Seeking the consultation of engineering professionals with expertise in vibration control can provide valuable insights and guidance in selecting the right mounts and materials for specific applications. Their knowledge and experience can help identify potential challenges and recommend effective solutions.
Collaborating with leading manufacturers equipped with extensive engineering resources and facilities is essential. These manufacturers can conduct material, product, and prototype testing under real-world conditions, ensuring the performance and reliability of the chosen mounts.
The shape and size of a vibration mount play a crucial role in its effectiveness. Consider the following aspects when evaluating the shape and size of a mount:
Rubber Volume: The amount of rubber used in the mount determines its load-bearing capacity.
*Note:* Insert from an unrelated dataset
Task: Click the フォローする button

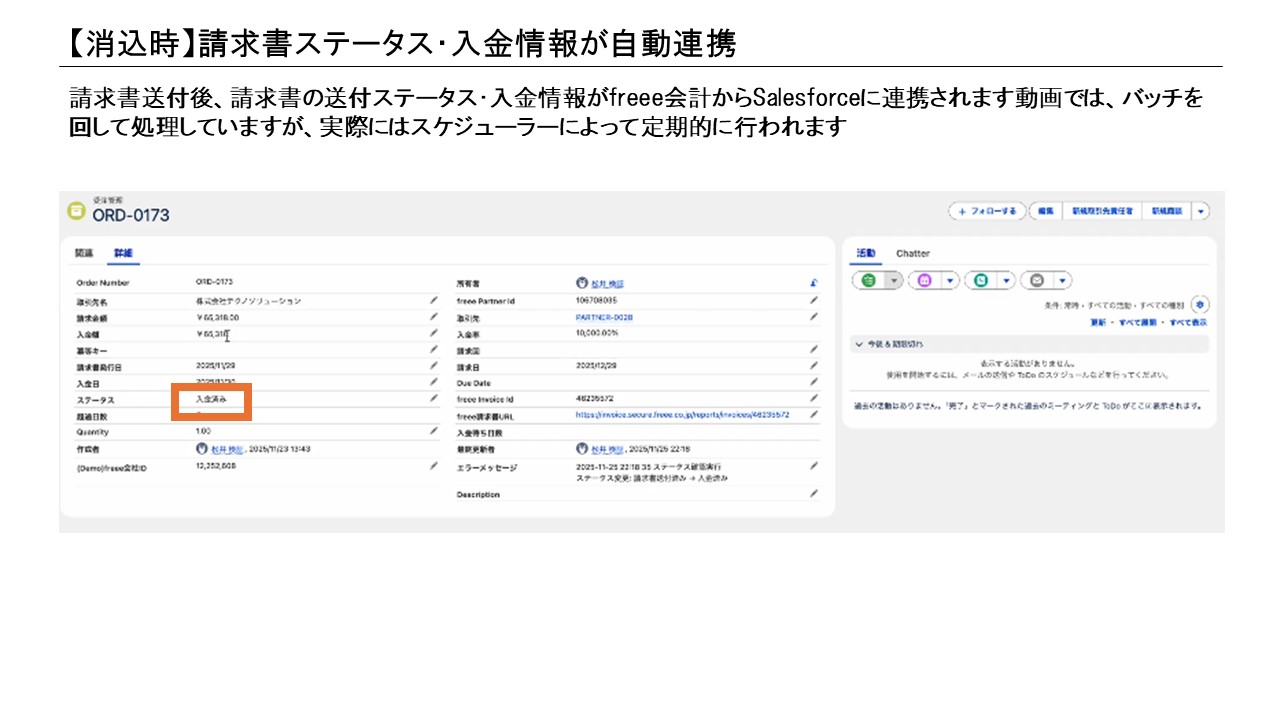Action: click(985, 211)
Larger elastomers can accommodate greater loads but may introduce more movement.
Durability and Flexibility: Proper measuring procedures must be followed to ensure that the mount's size not only fits the application but also possesses the necessary durability and flexibility to withstand the anticipated conditions without frequent replacement.
Shock Absorption: The shape of the mount should allow for the absorption and damping of shocks occurring across multiple directions and planes. In some cases, a customized design or shape might be required to optimize shock absorption.
The primary objective of isolation mounts is to mitigate the impacts of noise and vibration on machinery or structures. These mounts offer several advantages, including:
Protection of Sensitive Components: Isolation mounts safeguard sensitive parts and objects from mutual interference or damage caused by vibrations.
Noise Reduction: By effectively isolating and damping vibrations, isolation mounts help reduce or isolate potentially damaging and obnoxious noise, enhancing the overall user experience.
Extended Equipment Lifespan: Isolation mounts minimize the transmission of vibrations, thereby reducing wear and tear on machinery or structures. This extends their operational life and helps maintain optimal performance.
Versatile Applications: Isolation mounts find applications in various industries, including compressors, machinery, pumps, motors, and even precision equipment such as computers. They are suitable for both heavy and light loads, making them versatile in a wide range of settings.
Rubber mounts play a crucial role in managing vibration, noise, and shock in mechanical systems. Natural rubber, with its unique properties and versatility, emerges as an ideal material for manufacturing mounts.
Its resistance to extreme temperatures, cost-effectiveness, resilience, longevity, and compatibility with metal bonding makes it a preferred choice for many applications.
Choosing the right mount and considering factors such as vibration control plans, consultation with engineering professionals, and working with leading manufacturers are vital to ensure effective vibration isolation. The shape and size of a mount also play a significant role in determining its load-bearing capacity, shock absorption capabilities, and overall performance.
Q: Can rubber mounts be used in extreme temperatures?
A: Yes, natural rubber mounts exhibit excellent temperature resistance and can withstand a wide range of temperatures, making them suitable for applications in harsh environments.
Q: How do rubber mounts compare to steel mounts in terms of vibration control?
A: Rubber mounts offer superior vibration control compared to steel mounts. Rubber's inherent damping capabilities and ability to dissipate energy make it an effective choice for reducing noise and vibration transmission.
Q: Are rubber mounts easy to install and handle?
A: Yes, rubber mounts are generally easier to install and handle compared to steel mounts. Their flexibility and user-friendly characteristics make them convenient for various applications.